§ **Problem to work on**: Under this line sits a listing. Repeat exactly and only its lines from the one holding "You are a computer-use" through the one holding "Select the word SYSTEMS in the banner"; skip pictures.

§ **Material provided**:
=== Section Start ===

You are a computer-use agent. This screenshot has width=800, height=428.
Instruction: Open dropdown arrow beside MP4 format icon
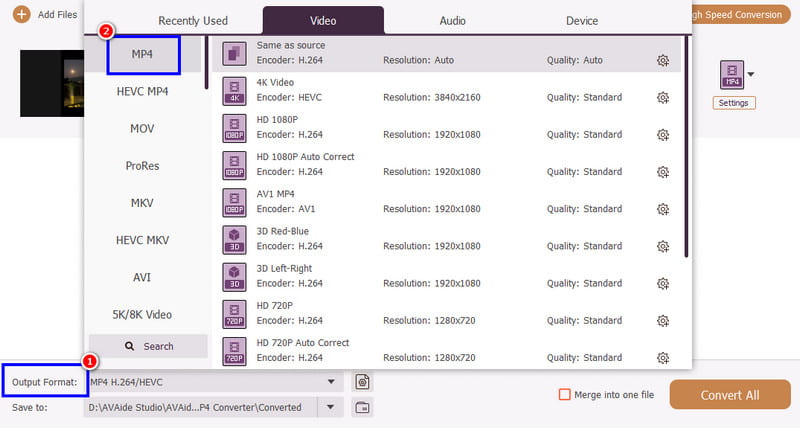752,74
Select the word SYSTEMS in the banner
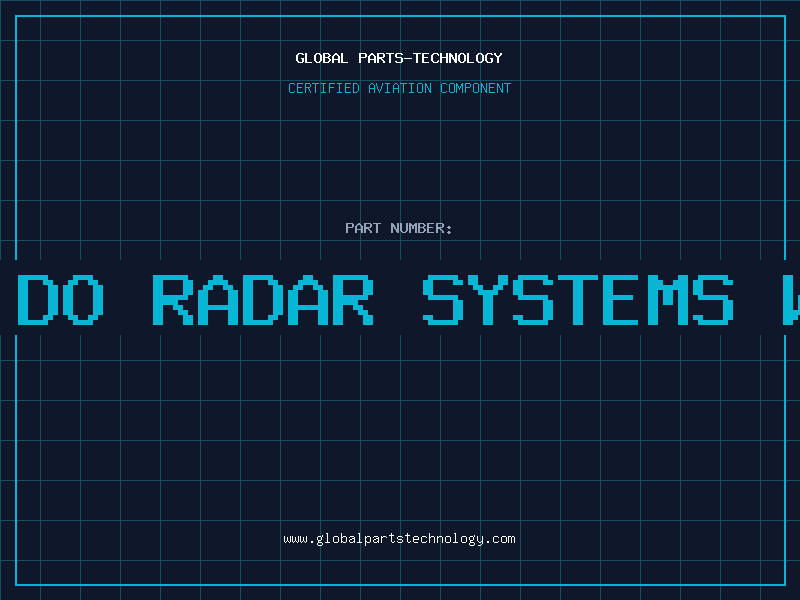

=== Section End ===
=== Section Start ===

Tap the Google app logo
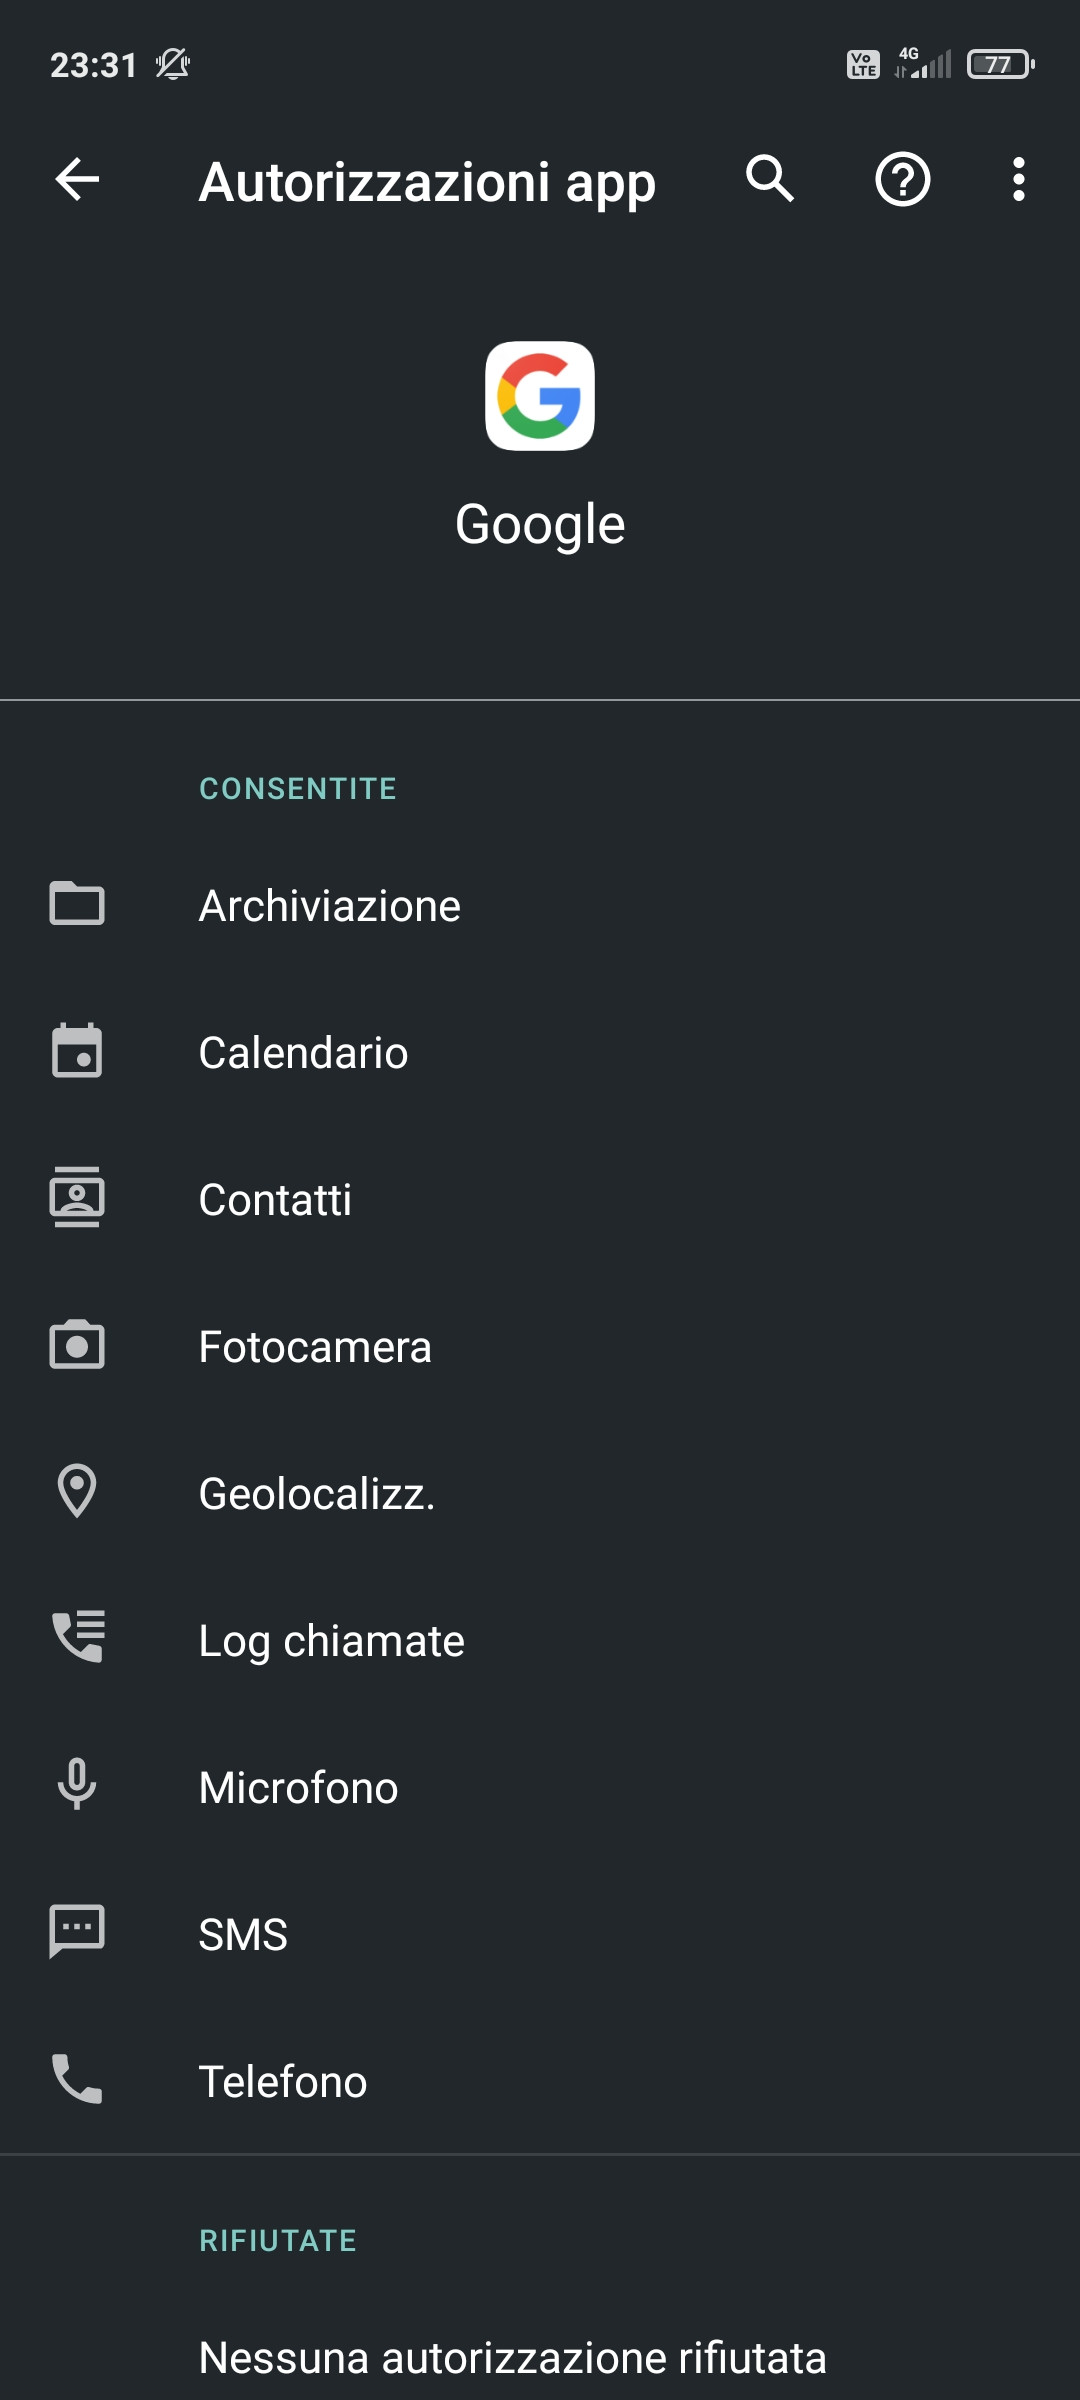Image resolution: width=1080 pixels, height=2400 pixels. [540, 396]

=== Section End ===

§ **Result below**:
You are a computer-use agent. This screenshot has width=800, height=428.
Instruction: Open dropdown arrow beside MP4 format icon
752,74
Select the word SYSTEMS in the banner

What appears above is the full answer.